The first boxplot shows how precipitation/rain impacts on whether individuals will go outside or not. Birrarung Marr attracted similar crowds regardless of rain on average. However the counts of pedestrians in Birrarung Marr on rainy days seem to be less dispersed, whereas the counts seem to be more dispersed on other days with quite a few outliers. The Flinders Street Station, Southern Cross Station and Melbourne Central had much higher pedestrian counts when there was no rain. The single outlier of high pedestrian counts in the Southern Cross Station is reported on the 30th of January 2018, which may assumed to be a temporary bus/tram disruption attracting more crowds to the train station.

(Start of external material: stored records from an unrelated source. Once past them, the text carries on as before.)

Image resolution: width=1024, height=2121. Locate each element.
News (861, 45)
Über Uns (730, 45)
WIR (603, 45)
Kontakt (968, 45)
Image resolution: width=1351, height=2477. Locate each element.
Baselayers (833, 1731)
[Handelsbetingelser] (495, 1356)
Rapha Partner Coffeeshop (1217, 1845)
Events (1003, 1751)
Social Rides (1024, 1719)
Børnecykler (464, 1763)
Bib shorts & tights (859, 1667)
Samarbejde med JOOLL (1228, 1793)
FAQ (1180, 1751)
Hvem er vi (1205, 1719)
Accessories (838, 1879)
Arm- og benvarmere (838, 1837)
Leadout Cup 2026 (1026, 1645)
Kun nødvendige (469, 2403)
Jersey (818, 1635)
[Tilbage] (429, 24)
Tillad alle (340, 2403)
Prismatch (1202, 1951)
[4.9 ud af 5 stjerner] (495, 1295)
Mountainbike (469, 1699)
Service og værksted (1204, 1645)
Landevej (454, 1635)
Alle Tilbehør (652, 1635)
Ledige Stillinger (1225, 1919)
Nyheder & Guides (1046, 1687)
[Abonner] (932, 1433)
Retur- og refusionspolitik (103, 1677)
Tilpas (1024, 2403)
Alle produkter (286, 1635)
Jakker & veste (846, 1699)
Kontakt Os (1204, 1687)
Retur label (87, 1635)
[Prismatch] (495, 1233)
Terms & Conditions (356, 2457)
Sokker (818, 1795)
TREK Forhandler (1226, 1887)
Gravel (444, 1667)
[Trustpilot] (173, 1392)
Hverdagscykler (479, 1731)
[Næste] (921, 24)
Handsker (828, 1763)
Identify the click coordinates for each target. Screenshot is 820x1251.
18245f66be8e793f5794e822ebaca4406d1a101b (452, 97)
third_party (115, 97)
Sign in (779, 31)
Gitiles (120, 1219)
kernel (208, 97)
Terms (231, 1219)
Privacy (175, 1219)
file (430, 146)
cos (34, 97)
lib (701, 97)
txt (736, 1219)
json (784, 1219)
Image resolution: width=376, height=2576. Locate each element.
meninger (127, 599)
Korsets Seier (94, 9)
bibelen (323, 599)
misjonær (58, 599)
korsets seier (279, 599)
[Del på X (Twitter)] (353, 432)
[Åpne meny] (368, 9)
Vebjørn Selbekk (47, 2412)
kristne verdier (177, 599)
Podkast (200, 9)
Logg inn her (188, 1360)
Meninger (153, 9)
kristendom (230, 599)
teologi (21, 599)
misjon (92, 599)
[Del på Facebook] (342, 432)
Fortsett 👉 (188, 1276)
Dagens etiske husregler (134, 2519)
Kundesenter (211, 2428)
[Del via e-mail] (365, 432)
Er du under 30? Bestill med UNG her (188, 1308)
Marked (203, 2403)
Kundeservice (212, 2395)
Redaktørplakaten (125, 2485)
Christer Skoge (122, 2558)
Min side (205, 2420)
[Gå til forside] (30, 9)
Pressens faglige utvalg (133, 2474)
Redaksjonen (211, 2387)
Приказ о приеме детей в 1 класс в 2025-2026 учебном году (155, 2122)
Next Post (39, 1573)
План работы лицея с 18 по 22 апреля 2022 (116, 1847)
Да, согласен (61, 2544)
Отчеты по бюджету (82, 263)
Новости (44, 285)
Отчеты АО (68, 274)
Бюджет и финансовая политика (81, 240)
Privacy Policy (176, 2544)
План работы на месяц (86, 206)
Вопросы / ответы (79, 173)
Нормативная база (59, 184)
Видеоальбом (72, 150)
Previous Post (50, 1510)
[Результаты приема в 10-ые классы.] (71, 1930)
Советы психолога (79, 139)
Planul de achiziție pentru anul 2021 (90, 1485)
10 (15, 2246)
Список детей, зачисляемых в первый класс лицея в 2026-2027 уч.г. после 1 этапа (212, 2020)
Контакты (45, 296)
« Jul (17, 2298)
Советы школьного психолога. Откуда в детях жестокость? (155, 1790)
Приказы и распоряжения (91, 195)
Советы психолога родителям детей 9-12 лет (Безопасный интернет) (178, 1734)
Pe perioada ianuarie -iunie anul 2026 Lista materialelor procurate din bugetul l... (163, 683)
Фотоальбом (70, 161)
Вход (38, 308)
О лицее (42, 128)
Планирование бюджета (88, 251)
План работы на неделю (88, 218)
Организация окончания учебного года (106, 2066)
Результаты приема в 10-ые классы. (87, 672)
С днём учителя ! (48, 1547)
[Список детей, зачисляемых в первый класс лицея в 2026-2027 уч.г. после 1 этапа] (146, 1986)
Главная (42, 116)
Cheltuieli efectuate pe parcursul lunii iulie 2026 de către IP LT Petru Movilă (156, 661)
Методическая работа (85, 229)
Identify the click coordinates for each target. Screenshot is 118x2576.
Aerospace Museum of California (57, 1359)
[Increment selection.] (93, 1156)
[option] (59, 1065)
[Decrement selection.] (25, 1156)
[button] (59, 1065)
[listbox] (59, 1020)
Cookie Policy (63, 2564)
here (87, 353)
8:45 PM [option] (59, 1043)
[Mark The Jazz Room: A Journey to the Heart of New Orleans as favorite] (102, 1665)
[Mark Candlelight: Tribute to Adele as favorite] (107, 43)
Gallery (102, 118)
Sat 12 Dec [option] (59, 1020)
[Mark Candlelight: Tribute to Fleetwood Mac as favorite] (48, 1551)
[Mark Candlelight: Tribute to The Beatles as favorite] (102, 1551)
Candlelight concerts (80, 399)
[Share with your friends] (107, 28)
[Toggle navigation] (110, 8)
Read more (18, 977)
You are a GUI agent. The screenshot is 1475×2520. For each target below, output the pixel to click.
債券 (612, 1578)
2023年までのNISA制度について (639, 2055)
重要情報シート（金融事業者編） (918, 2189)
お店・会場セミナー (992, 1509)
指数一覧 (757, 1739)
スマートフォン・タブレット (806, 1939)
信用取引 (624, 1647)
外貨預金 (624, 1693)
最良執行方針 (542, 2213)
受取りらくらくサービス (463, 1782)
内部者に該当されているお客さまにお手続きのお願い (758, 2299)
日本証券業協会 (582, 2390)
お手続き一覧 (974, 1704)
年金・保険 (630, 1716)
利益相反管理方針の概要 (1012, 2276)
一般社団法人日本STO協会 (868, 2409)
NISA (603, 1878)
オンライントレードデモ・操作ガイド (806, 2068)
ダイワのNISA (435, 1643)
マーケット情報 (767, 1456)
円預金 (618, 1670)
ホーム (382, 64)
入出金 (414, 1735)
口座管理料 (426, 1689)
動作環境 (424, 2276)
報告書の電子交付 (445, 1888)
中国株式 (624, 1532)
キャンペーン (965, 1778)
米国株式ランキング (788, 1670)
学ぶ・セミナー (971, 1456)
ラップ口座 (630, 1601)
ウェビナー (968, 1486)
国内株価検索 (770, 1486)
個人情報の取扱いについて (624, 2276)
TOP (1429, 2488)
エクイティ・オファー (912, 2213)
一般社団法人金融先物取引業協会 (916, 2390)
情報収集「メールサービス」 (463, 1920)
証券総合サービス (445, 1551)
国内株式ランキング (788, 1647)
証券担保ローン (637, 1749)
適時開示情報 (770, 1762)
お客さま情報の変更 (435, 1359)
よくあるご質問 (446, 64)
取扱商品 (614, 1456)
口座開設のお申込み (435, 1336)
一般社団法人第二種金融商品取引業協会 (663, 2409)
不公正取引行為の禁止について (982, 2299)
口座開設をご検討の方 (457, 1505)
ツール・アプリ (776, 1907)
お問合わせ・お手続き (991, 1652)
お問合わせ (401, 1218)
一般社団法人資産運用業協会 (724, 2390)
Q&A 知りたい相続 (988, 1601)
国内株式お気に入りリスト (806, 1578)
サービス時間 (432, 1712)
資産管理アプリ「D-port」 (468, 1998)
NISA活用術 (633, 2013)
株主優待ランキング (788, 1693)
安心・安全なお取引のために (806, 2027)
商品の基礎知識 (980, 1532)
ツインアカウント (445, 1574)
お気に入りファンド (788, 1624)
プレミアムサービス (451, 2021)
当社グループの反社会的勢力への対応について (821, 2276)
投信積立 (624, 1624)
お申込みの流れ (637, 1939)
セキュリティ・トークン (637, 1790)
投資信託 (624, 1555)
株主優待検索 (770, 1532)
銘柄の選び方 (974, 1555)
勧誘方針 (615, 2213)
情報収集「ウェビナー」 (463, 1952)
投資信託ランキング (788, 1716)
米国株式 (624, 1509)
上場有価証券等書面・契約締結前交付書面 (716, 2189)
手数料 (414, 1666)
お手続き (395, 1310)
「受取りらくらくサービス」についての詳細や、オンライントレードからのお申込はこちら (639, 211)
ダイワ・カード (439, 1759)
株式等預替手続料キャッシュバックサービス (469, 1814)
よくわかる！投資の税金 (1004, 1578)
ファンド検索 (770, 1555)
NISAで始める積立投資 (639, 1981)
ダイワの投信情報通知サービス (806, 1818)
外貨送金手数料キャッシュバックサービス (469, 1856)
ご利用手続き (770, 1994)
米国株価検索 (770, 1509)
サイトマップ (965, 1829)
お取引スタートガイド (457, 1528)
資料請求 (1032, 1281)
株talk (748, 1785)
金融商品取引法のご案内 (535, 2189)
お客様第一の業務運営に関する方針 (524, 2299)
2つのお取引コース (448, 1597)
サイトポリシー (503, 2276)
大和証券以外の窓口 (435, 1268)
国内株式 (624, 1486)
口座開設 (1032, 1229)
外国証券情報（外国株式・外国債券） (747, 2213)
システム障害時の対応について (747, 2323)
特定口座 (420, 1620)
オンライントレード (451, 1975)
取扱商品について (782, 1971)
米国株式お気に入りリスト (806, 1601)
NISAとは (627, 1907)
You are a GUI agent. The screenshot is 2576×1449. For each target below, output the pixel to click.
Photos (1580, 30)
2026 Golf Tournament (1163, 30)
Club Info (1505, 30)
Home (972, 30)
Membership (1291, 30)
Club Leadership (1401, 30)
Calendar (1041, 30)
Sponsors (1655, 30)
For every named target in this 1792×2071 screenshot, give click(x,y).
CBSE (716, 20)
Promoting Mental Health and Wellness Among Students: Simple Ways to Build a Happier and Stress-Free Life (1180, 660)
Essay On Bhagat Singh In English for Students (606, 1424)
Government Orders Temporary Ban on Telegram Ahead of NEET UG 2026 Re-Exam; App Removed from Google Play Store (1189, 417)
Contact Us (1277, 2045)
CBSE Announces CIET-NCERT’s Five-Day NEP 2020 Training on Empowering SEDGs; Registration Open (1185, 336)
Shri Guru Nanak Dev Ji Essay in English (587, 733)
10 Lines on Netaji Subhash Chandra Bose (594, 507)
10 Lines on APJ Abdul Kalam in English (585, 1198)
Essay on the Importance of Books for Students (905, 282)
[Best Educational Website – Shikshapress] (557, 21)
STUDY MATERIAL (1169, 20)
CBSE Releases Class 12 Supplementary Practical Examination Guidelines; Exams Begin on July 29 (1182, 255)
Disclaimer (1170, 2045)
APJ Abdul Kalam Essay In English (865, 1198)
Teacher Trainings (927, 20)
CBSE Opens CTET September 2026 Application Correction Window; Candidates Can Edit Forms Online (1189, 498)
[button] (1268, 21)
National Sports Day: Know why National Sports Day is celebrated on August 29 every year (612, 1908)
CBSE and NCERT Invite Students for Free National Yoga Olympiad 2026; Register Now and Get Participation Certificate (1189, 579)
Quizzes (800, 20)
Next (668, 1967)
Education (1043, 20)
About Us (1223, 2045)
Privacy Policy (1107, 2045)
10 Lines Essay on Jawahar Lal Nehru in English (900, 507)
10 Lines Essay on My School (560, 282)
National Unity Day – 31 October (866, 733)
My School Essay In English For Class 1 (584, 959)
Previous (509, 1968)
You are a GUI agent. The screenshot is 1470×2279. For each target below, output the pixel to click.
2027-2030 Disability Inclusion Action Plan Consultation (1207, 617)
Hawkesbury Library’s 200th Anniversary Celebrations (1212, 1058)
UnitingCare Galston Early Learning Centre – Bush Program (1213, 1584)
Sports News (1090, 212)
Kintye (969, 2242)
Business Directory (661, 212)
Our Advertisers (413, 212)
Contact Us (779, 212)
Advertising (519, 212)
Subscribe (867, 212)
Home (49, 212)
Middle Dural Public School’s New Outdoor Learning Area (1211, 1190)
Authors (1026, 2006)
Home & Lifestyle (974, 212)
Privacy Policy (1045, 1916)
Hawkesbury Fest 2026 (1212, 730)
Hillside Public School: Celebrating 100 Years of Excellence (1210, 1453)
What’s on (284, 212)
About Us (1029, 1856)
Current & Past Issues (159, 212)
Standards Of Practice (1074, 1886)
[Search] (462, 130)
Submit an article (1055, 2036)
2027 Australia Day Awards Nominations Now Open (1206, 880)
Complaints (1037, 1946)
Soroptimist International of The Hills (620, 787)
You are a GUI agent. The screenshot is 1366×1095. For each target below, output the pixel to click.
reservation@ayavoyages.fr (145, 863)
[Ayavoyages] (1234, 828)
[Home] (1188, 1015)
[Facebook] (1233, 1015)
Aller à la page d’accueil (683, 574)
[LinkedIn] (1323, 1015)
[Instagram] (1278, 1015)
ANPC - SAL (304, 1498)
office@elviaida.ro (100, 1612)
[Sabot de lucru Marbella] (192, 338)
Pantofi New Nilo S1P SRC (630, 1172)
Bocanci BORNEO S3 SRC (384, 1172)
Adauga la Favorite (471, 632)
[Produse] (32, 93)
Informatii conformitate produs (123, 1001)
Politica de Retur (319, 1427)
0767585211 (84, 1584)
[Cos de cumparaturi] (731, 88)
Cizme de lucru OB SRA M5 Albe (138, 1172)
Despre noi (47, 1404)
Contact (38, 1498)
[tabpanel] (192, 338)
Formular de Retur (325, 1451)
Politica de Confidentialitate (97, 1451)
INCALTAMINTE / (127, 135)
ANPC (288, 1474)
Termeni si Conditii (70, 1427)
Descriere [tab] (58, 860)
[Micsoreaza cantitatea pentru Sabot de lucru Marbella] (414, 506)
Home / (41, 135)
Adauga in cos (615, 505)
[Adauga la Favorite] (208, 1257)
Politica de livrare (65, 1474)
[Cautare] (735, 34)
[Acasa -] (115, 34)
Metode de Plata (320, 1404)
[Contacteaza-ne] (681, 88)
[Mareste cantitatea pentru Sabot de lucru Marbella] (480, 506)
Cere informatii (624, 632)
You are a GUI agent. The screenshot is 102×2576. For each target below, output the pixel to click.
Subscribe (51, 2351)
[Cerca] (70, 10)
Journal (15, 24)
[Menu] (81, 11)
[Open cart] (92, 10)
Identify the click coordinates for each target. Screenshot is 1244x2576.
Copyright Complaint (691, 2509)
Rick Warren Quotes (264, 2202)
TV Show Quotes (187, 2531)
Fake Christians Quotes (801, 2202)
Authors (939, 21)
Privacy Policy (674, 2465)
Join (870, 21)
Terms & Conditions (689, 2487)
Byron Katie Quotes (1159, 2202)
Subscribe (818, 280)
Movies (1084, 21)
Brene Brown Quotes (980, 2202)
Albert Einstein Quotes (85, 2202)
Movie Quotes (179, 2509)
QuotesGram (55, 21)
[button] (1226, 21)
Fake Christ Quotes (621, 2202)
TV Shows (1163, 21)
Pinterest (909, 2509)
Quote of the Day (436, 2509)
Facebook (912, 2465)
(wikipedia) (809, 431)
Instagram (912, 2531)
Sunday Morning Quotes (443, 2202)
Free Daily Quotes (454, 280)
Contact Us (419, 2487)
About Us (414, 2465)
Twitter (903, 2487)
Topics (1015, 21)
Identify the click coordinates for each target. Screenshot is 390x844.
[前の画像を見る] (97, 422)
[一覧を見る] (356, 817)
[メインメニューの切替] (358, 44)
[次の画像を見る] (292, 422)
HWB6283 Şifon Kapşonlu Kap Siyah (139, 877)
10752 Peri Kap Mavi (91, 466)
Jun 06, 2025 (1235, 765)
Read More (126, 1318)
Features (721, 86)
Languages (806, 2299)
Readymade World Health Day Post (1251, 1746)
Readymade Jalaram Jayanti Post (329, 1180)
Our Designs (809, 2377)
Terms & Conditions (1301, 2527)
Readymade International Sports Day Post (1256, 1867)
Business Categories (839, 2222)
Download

The second boxplot shows how hot weather impacts on whether pedestrians will go outside or not. Birrarung Marr attracted much higher crowds when it was warmer, than “not”. However, the plot shows a few outliers on days which aren’t hot, which maybe assumed to be for events such as the Moomba festival in February and the festival with the Canadian Club Raquet Club in January. The Flinders Street Station Underpass, Melbourne Central and Southern Cross Station had higher pedestrian counts when it was not hot. This may be because pedestrians are reluctant to catch public transport when it is hot as it is more uncomfortable.
The third boxplot shows how cold weather impacts on whether pedestrian will go outside or not. This plot offers limited insights as the weather is very rarely below 6 degrees between 1 January and 30 April, as these are the warmer months of the year. Therefore, insights are unable to be attained.
The missing values on some observations used to calculate aggregated data used in drawing the plots, could be considered as a limitation. A breakdown of the missing observations of pedestrian counts categorized by each sensor is shown below. However, these missing values could be considered to be negligible, as all of them are lower than 1% of the total observations at each location.
melb_walk_hols %>%
group_by(Sensor) %>%
miss_var_summary() %>%
filter(variable == "Count") %>%
select(-variable) %>%
kable(col.names = c("Sensor",
"Number of missing values",
"Percentage of missing values"),
caption = "Missing pedestrian count values on each sensor") %>%
kable_styling("striped")
Sensor | Number of missing values | Percentage of missing values |
---|---|---|
Melbourne Central | 1 | 0.0172891 |
Flinders Street Station Underpass | 1 | 0.0172891 |
Birrarung Marr | 49 | 0.8471646 |
Southern Cross Station | 33 | 0.5705394 |
The visualisations tell us something interesting about the data, but to really understand the data, we need to perform some modelling. To do this, you need to combine the weather data with the pedestrian data. We have provided the weather data for 2018 and 2020, combine with the pedestrian data for 2018 and 2020.
melb_weather_2018 <- read_csv(here::here("data-raw/melb_ncdc_2018.csv"))
melb_weather_2020 <- read_csv(here::here("data-raw/melb_ncdc_2020.csv"))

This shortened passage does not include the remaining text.